PT Telekomunikasi Seluler misalnya, kini memiliki jumlah pelanggan data sebanyak 63,4 juta. Sementara itu, PT XL Axiata berhasil menggaet 32,2 juta pelanggan data. Sedangkan PT Indosat Tbk. telah melayani 27,4 juta pelanggan data. Operator lain yang berbasis code division multiple access (CDMA), PT Smartfren Telecom Tbk. sendiri telah memiliki 6 juta pelanggan data.

Direktur Service Management PT XL Axiata Tbk. Ongki Kurniawan menuturkan setidaknya tiga hal yang memicu peningkatan trafik data di kalangan pengguna. Pertama, saat ini konsumen dimanjakan dengan beragam paket data yang ditawarkan operator. Strategi ini dinilai sangat efektif untuk merayu pelanggan agar menggunakan Internet.

Faktor kedua datang dari penetrasi smartphone yang semakin pesat. Data dari International Data Corporation (IDC) Indonesia menyebutkan pengapalan smartphone dan tablet pada 2013 masing-masing mencapai 14 juta dan 4 juta unit. Dari jumlah tersebut, 30% di antaranya merupakan ponsel pintar dengan banderol murah seharga US$50-US$150.

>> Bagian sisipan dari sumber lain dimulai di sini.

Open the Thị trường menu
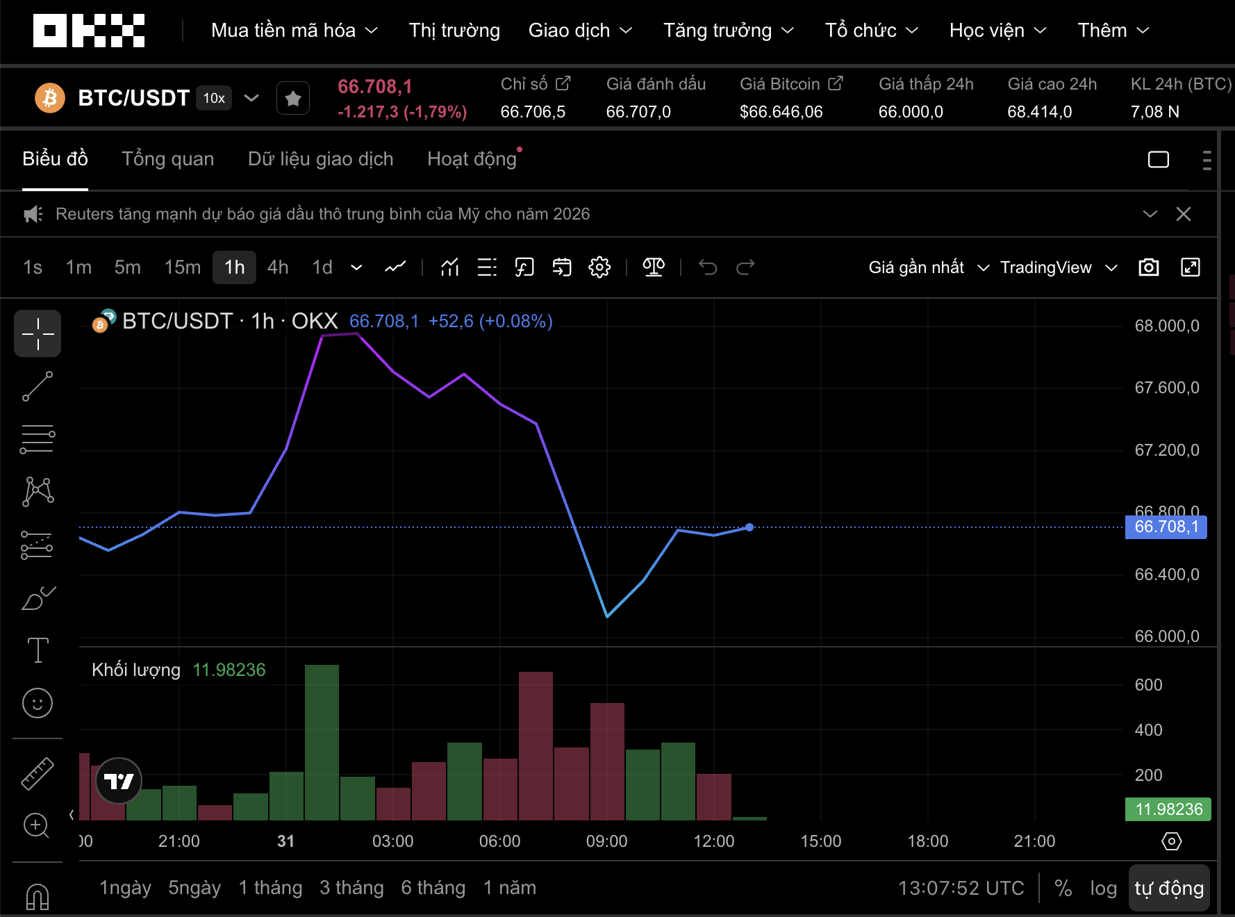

Ketiga, beragam aplikasi yang membutuhkan bandwitdh besar kini juga mulai tumbuh. Artinya, pelanggan tidak hanya sebatas menggunakan Internet untuk membuka e-mail atau chatting, tetapi juga membuka konten digital lainnya seperti video streaming.

Dilema Trafik Data

Peningkatan trafik layanan data rupanya juga menjadi pisau bermata dua bagi operator telekomunikasi. Pasalnya, ketika permintaan trafik dari pelanggan melonjak operator harus menggelontorkan dana untuk membangun infrastruktur jaringan. Ini seperti petani yang harus membuka lahan lebih luas ketika permintaan beras naik tajam.

Menariknya, selama ini operator sudah terlanjur nyaman dengan pendapatan yang diperoleh dari layanan suara dan SMS. Ketika Internet booming, pendapatan dari kedua layanan tersebut perlahan mulai merosot. Sementara pendapatan dari layanan data juga juga belum maksimal. Presiden Direktur dan CEO Indosat Alexander Rusli mengatakan permintaan trafik data ini membuat operator harus berfikir keras untuk memaksimalkan pundi-pundi dari lini bisnis itu.

Sialnya, mau tidak mau operator harus mengikuti tren tersebut dengan membangun infrastruktur guna menyediakan layanan data. Ini tentu butuh biaya yang tidak sedikit. Belanja modal yang dikeluarkan masing-masing operator lapis satu—Indosat, Telkomsel, dan XL—setiap tahun hampir menyentuh angka Rp10 triliun. Belanja modal ini mayoritas digunakan untuk membangun  base transceiver receiver 3G dan perlengkapan jaringan lainnya.

“Operator memang harus bangun jaringan data. Karena kalau enggak begitu pasti ditinggalkan pelanggan,” ujarnya.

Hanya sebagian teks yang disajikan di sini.